Weeknotes 434
I did:
You are not the user
But you do your best to represent them and do what you think is right for them. Sometimes (including this week) that can seem quite abstract and doesn’t always work out how you’d like. There was other stuff too:
- Reviewed the financial data for a new business case. Because it’s new and unvalidated it goes in the low confidence pile, so the next question is how to approach validating it to increase confidence in it’s value.
- Chatted to more product people from other teams. It’s so interesting finding out about what people do, what they think about things, how they got where they are. Everyone should do it.
- Argued with Information Security about phishing your colleagues being ineffective for improving security awareness and that induction training would be better.
- Attended our Digital Service’s all-staff meeting. Emma, our CDIO, talked about our priorities for the near future and how we’ll need to change policy, people, process, technology, etc., you know, product management stuff.
- Got some of the people and process stuff in place for a large piece of work we’re starting.
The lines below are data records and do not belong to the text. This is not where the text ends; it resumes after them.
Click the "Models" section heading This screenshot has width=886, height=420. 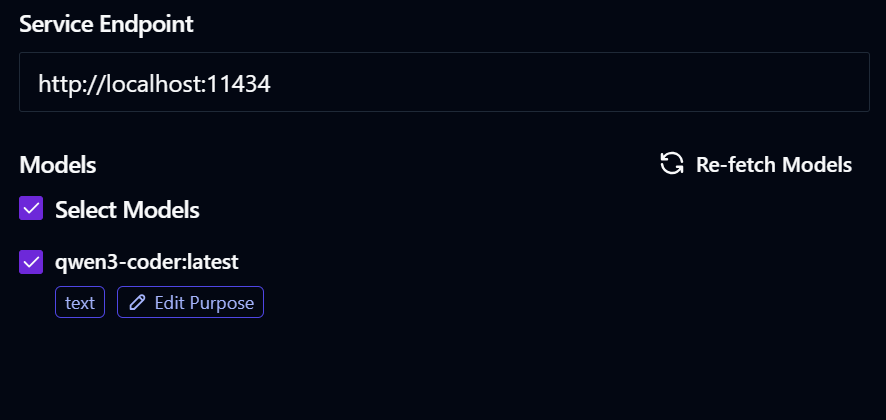[x=57, y=165]
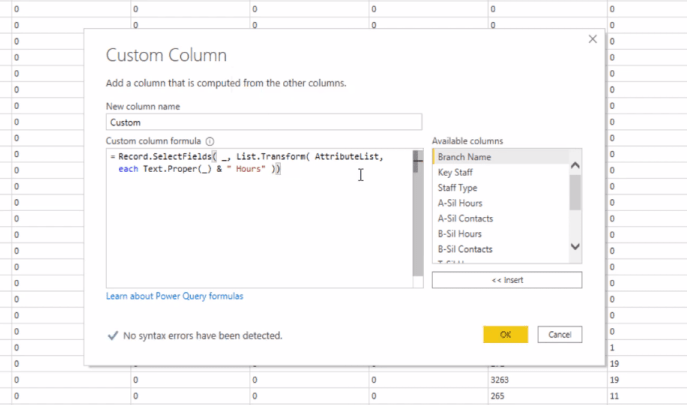Select Key Staff in available columns
The image size is (687, 405).
[x=500, y=172]
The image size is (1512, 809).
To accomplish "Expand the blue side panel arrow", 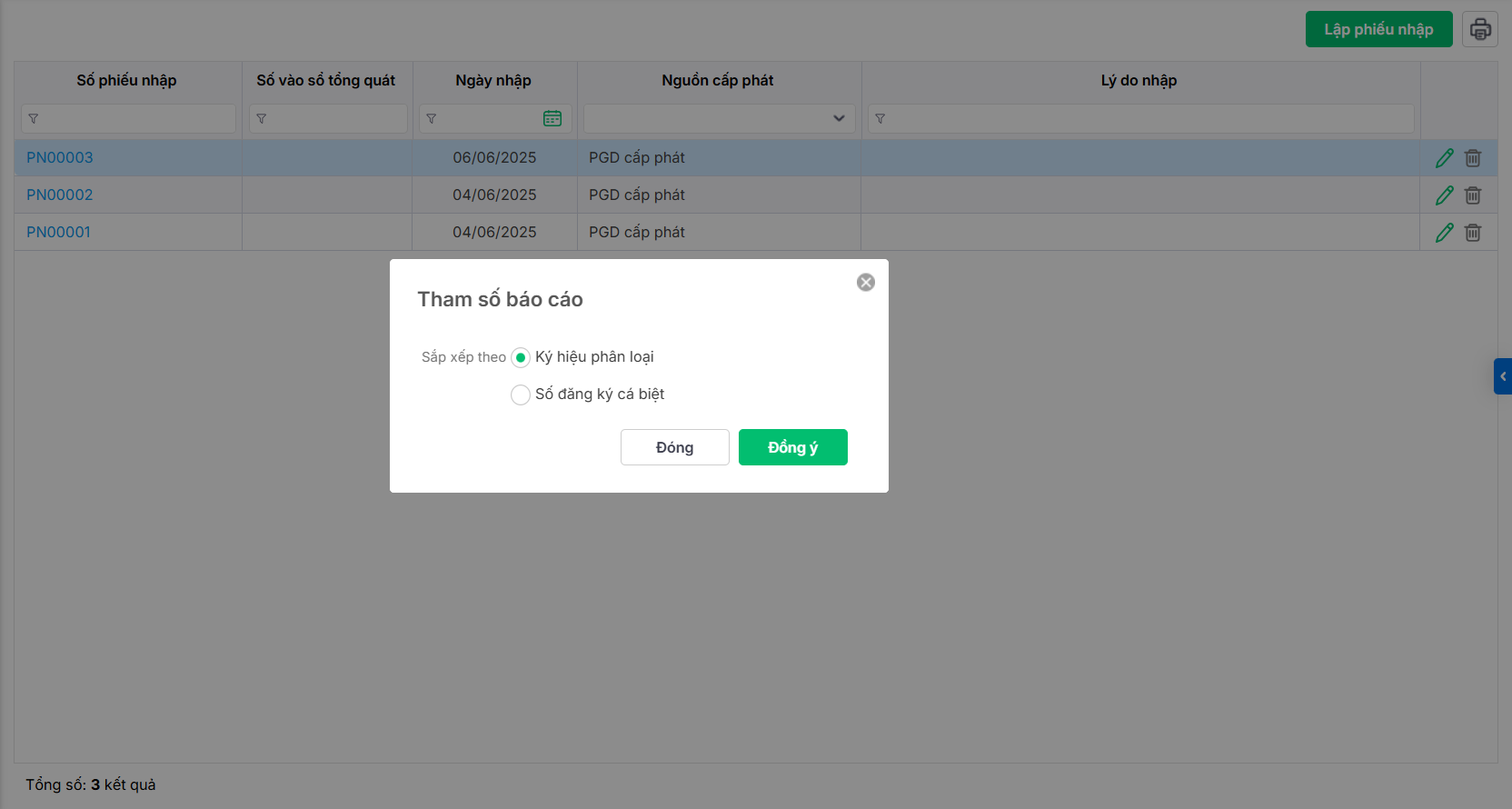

My reflection is that I/we could have done better at coordinating what to do and by who to reduce the uncertainty.
- Wrote requirements. It was fun, like being a junior product manager again.
I read:
Everyone wins when product managers work in the open
Really nice post from Isabelle Andrews about working in the open as a product manager. I really like the point, “Putting information out there and being understood are quite different things.” And focusing on why we’re working in the open and not on the performance of it.
Is product management a profession or trade?
This interesting question was posed by John about futures, but it applies to product management too. John describes the difference between a profession and trade in terms of pacing layers and speed of change. “Professions are traditionally in the slower layers; governance, culture, etc., whereas ‘trades’ react to fashion and commerce signals and trends to constantly evolve.” I think this firmly places product management in the trades layer and maybe shows some of the confusion from trying to treat it as a profession.
Hi
Every so often, this nonsense about how people should use chat messages comes up on social media. Usually the justification is to not interrupt others, but this is the first time I’ve seen anxiety used as an excuse for telling people they should communicate in ways that meet your needs not theirs. I think people should feel comfortable to communicate however works for them. If it doesn’t work for you, talk to them about it.
How Complex Systems Fail
I’ve read Dr. Richard Cook’s work before but this is cool website presents his short treatise on the nature of failure. There’s lots to learn there, especially about how all complex systems are inherently hazardous but run a degraded mode. I’m interested in how/whether an organisation tips over from being a complicated system to being complex and how it affects the orgs ability to function effectively.
I thought about:
Small simple steps
Following on from last week and reading about how to lead in a VUCA world (do more planning more frequently to get better at responding to change), I’ve been experimenting with writing short, simple, step-by-step plans after meetings which:
- Say who is doing what by when.
- Have the next three to five steps.
- Are easy to let go of when something changes.
I guess the thing here is that although the work is novel for this group of people in this situation, which means it can’t be planned upfront, that doesn’t mean that planning is useless.
And so far, I’ve seen a few little glimmers of more clarity and alignment, so I’m going to carry on doing it.
Principles
More thinking about the decision stack (I should probably bring all these thoughts together into a single blog post). This week, how having principles in the stack places it in a deontological moral philosophy space. Whereas an outcome focus feels more utilitarian, that the ends justify the means, a principles focus is more about having guiding boundaries that you don’t cross.
The decision stack places principles at the bottom, almost like a foundation that everything above sits on, and it includes the ‘No’ zones either side of the other layers, both of which make it feel like it comes from a deontological standpoint. How product manager’s deal with the interplay of those utilitarian and deontological positions is part of the fun.
The future of product management
I’ve seen a few posts about the future of product management recently, and they all seem to be about whether product manager’s use AI or not. That is not the future of product management. The future of product management will have to be about redefining success beyond the assumptions of infinite growth. The current state of the global economy and global climate change are hard stops we can’t ignore. Our vision for the future of product management has to take these harsh realities into account. We can’t carry on basing our profession on the assumptions of Schumpeter and Friedman. It’s time to move on and create something better.